Attention is currently required from: Eric Lai, Jérémy Compostella, Kapil Porwal, Pranava Y N.
Subrata Banik has posted comments on this change by Subrata Banik. ( https://review.coreboot.org/c/coreboot/+/84236?usp=email )
Change subject: soc/intel/cmn/block/cpu: Simplify calculation of non-eviction ways ......................................................................
Patch Set 3:
(1 comment)
File src/soc/intel/common/block/cpu/car/cache_as_ram.S:
https://review.coreboot.org/c/coreboot/+/84236/comment/efc32214_a14b8369?usp... : PS1, Line 519: add %edx, %eax
Seems better, did you run a debugger to verify that the registers through this logic ?
I don't have HW debugger to run it. But used software analyzer to ensure the register values are correct.

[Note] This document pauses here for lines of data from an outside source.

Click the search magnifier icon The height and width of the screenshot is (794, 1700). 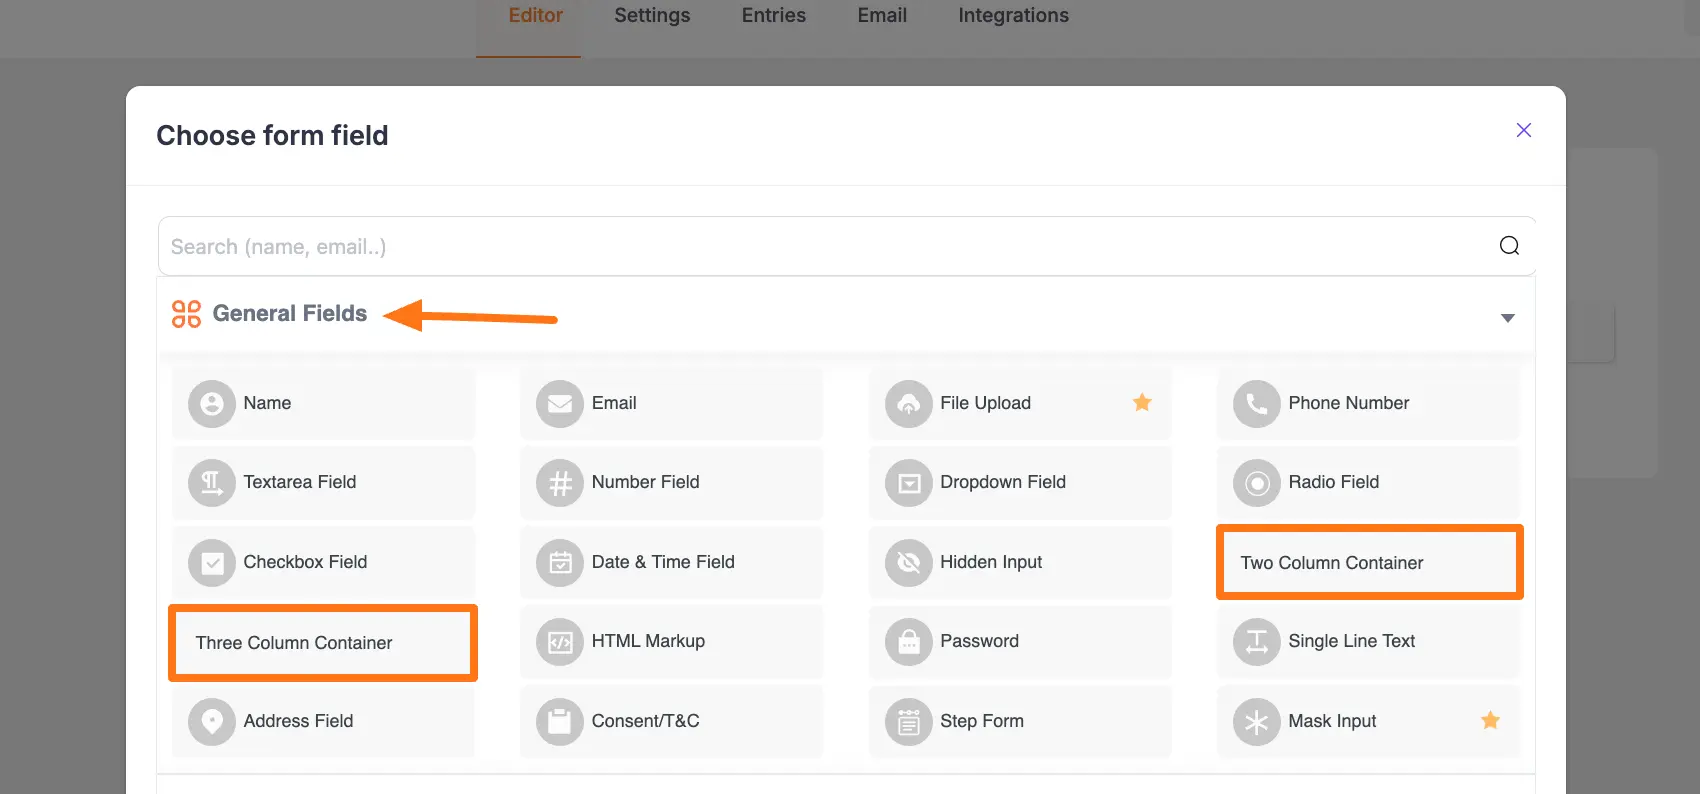point(1509,246)
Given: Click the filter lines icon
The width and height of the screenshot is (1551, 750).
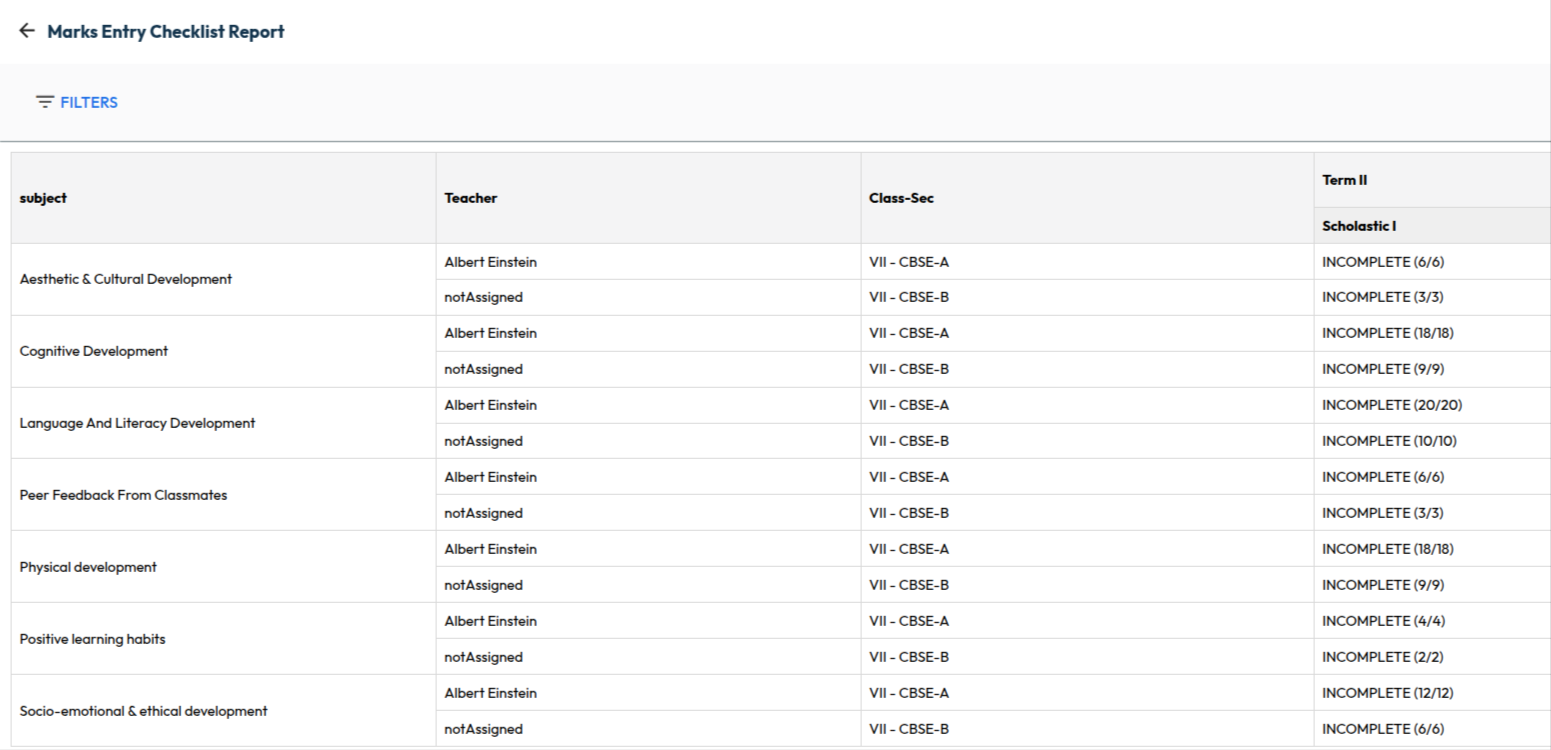Looking at the screenshot, I should (45, 102).
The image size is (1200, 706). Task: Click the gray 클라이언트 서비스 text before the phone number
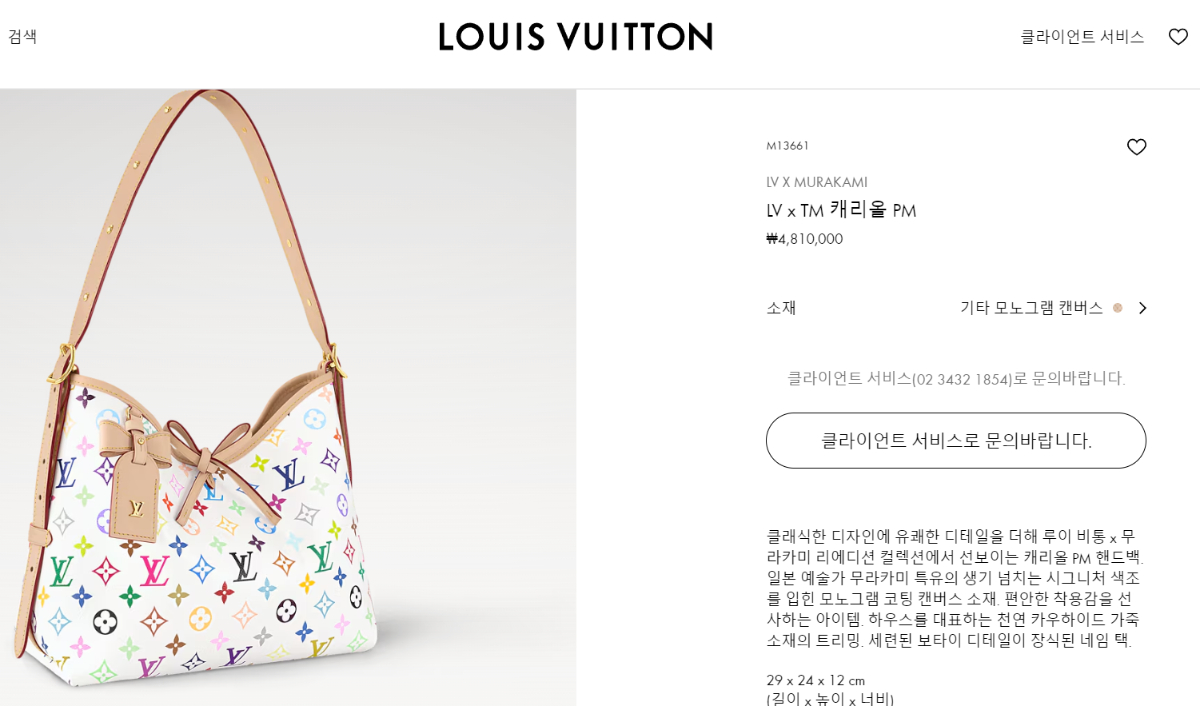pos(849,379)
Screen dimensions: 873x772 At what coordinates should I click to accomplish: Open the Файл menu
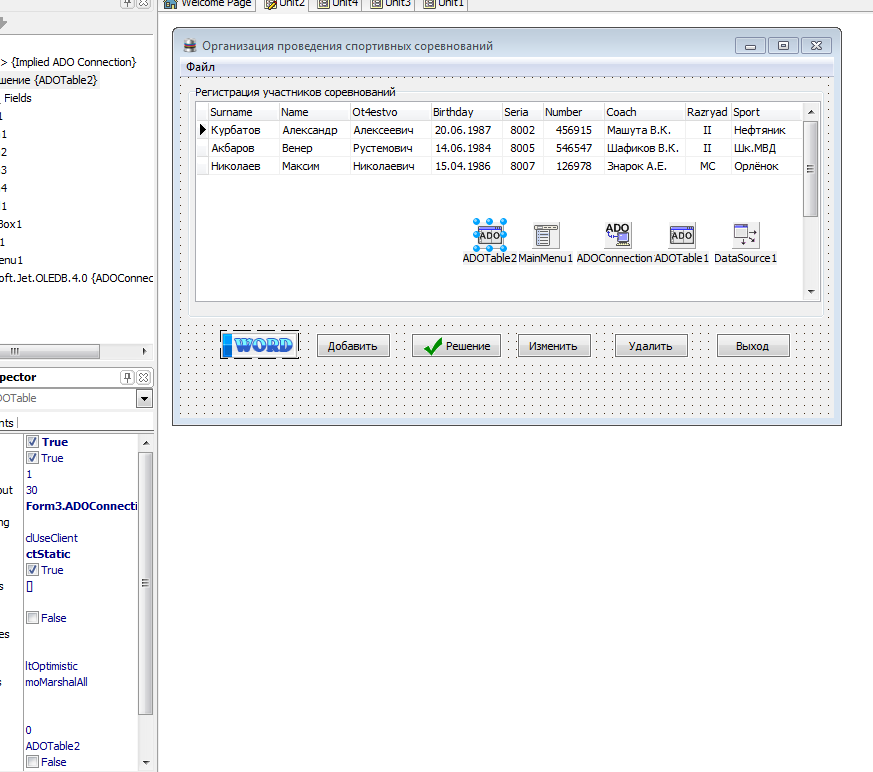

Now we 3 instructions instead of 3 with an extra label. I had a version like this originally that I discarded as I preferred to not introduce a new label. I let you decide if you want to proceed with this. I don't see any sinificant improvement with this new version but I am not opposed to it.
Snippet 1
``` movl $0x01, %ecx ; Move the value 1 into the ECX register cmp $0x00, %edx ; Compare the value in the EDX register with 0 cmovne %ecx, %edx ; If EDX is not equal to 0, move the value in ECX (which is 1) into EDX add %edx, %eax ; Add the value in EDX to the value in EAX ```
Snippet 2
``` testl %edx, %edx ; Perform a bitwise AND on EDX with itself, setting flags based on the result jz skip_increment ; If the zero flag is set (meaning EDX was 0), jump to the skip_increment label incl %eax ; Increment the value in EAX by 1 skip_increment: ; Label to jump to if EDX was 0 ```
Both snippets essentially achieve the same goal:
- If the value in %edx is zero, don't modify %eax. - If the value in %edx is non-zero, increment %eax by 1.
However, the second snippet (testl/jz/incl) is generally considered to be better optimized for a few reasons:
Fewer Instructions: It uses three instructions compared to the four in the first snippet. Fewer instructions generally lead to faster execution.
No Data Movement: The second snippet doesn't need to move any immediate values (like the 0x01) into registers, which can save some execution time.
Leverages Flags: The testl instruction efficiently sets flags based on the value in %edx, and the jz instruction directly uses those flags for conditional branching. This can be more streamlined than the cmp/cmovne approach. Additionally, cmovne is complex instruction which have potential for pipeline stalls.